(TRECHO CITADO):
==========
Passado um ano da publicação da nova lista de espécies aquáticas ameaçadas de extinção do Brasil, quase nada foi colocado em prática para mudar o destino dessas espécies. A portaria do Ministério do Meio Ambiente (MMA) que instituiu a lista, em 17 de dezembro de 2014, está suspensa desde junho por uma ação judicial movida pela indústria de pesca. Nenhuma das ações de proteção ambiental previstas no texto foram implementadas; e as iniciativas de ordenamento das atividades pesqueiras que estavam em andamento dentro do governo foram paralisadas pela extinção do Ministério da Pesca e Aquicultura (MPA), em outubro.
A Portaria 445 previa a proibição da pesca de centenas de peixes, crustáceos e moluscos ameaçados de extinção, incluindo várias espécies de importância comercial, como garoupas, badejos e cações -- gerando um confronto imediato com o setor pesqueiro. Pressionado, o MMA adiou a entrada em vigor das proibições e abriu diálogo com o MPA para revisar o status e as regras de captura de algumas espécies. Com a suspensão da portaria e o fim do Ministério da Pesca, quase tudo foi paralisado. A maioria das espécies ameaçadas continua a ser pescada sem restrições.
Apenas quatro planos de recuperação de espécies seguem em elaboração: para o caranguejo guaiamum, o bagre-branco, o cherne-poveiro e os peixes-papagaio, também conhecidos como budiões -- espécies importantes para a pesca artesanal, que deverão receber regulamentação específica. (Veja vídeo abaixo e mais informações sobre os budiões no final desta reportagem.)
"Independentemente da situação legal da portaria, é um planejamento que precisa ser feito. São espécies que estão em situação ruim e precisam ser recuperadas; esse á o ponto central", diz o biólogo Guilherme Dutra, diretor do Programa Marinho da ONG Conservação Internacional no Brasil, que participa das discussões.
==========
(ENTRADAS FORNECIDAS):
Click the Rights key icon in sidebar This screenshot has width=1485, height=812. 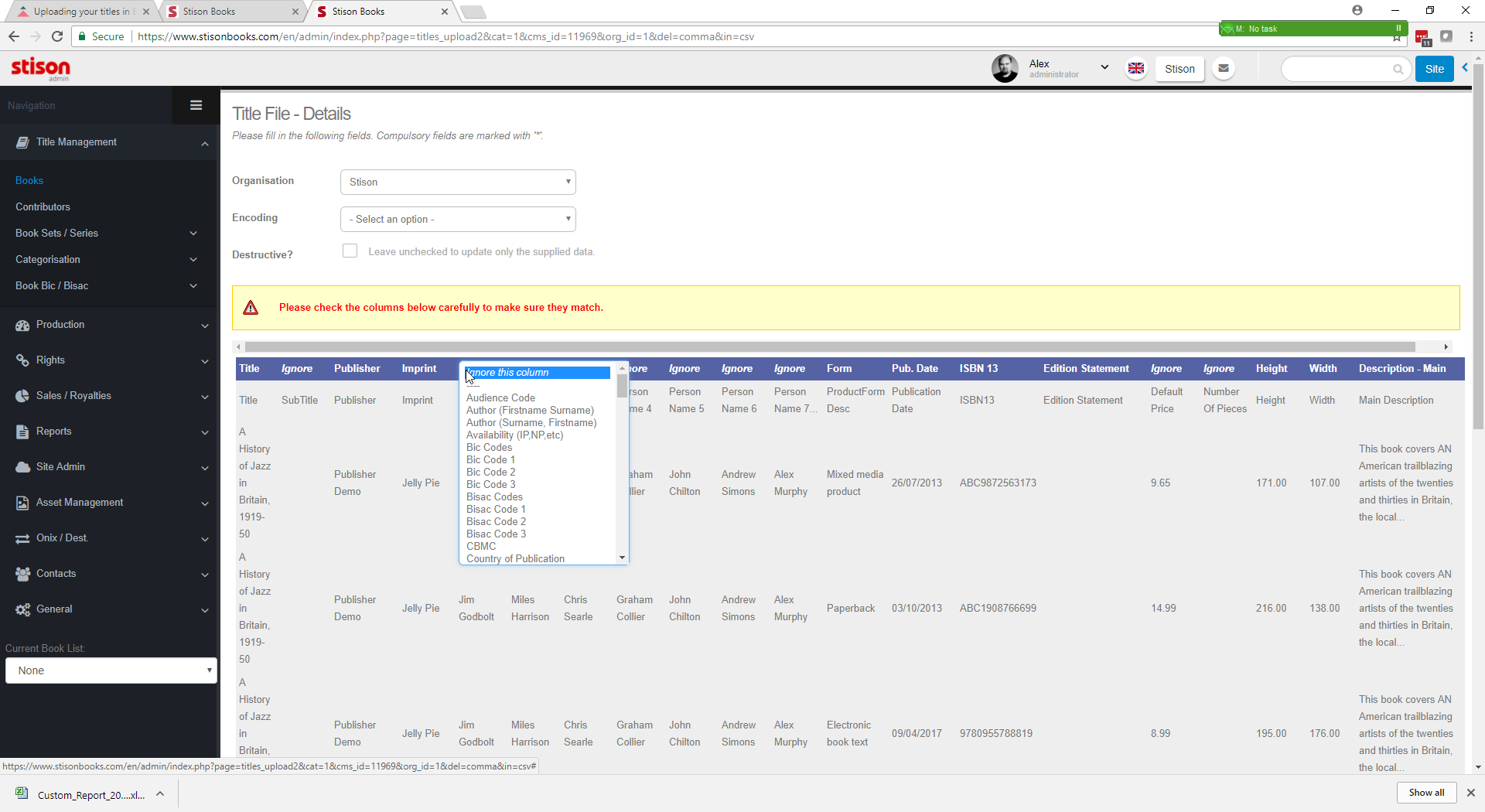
==========
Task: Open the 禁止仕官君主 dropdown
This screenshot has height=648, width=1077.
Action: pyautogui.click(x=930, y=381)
==========
(TAREFAS):
**a)** No trecho sobre as espécies aquáticas ameaçadas, desde quando a portaria do MMA está suspensa?
**b)** Continue o trecho sobre as espécies aquáticas ameaçadas a partir do ponto em que ele termina.
As entradas não são necessárias para nada aqui.

(RESPOSTAS ESPERADAS):
**a)** Desde junho, por causa de uma ação judicial movida pela indústria de pesca.

**b)**
A reação inicial da comunidade científica e ambientalista à Portaria 445 não foi de todo positiva. Muitos pesquisadores e conservacionistas criticaram a ideia de uma proibição generalizada, sem nenhuma atenção às peculiaridades de cada espécie e cada pescaria -- o que poderia favorecer mais a ilegalidade do que a conservação. Ainda assim, a suspensão da portaria foi uma ducha de água fria para todos.
"O processo judicial foi algo inesperado, que emperrou todo o diálogo. As conversas eram difíceis, mas estavam caminhando", avalia Dutra.
Paralisação judicial
A ação foi movida no Tribunal Regional Federal de Brasília por três entidades: o Conselho Nacional de Pesca e Aquicultura (Conepe), a Federação Nacional dos Engenheiros de Pesca do Brasil (FAEP-BR) e pela Confederação Nacional dos Pescadores e Aquicultores (CNPA), argumentando que o MMA não tinha competência para editar a medida sem a participação do Ministério da Pesca. O desembargador Jirair Meguerian concordou, e suspendeu a portaria.
O MMA recorreu, não não conseguiu reverter a decisão. A pasta avalia agora qual é a melhor estratégia para seguir em frente (ou não) com o processo. A extinção do MPA -- que foi absorvido pelo Ministério da Agricultura -- colocou o debate no limbo. A pasta agrícola ainda não definiu como a gestão pesqueira será incorporada à sua estrutura administrativa.
"Estávamos na iminência de inaugurar uma nova era na gestão pesqueira do País", diz Fabio Hazin, pesquisador da Universidade Federal Rural de Pernambuco, que era secretário de Planejamento e Ordenamento de Pesca no extinto MPA. Ele destaca a criação, em setembro, dos Comitês Permanentes de Gestão (CPGs) e de seus subcomitês científicos, encarregados de elaborar planos de gestão, pesquisa e monitoramento dos recursos pesqueiros, em parceria com os ministérios do Meio Ambiente e Ciência e Tecnologia. "Agora está tudo em compasso de espera, até sabermos qual será o novo desenho administrativo e o grau de prioridade que a pesca terá no Ministério da Agricultura."
Leia também: Quanto se pesca no Brasil? Ninguém sabe!
Proibição vs. manejo
Com relação à Portaria 445, Hazin avalia que ela foi promulgada de forma "equivocada", desprovida de estratégias adequadas para atingir seus objetivos. "Temos convicção de que simplesmente proibir a captura não contribui para a conservação", afirma.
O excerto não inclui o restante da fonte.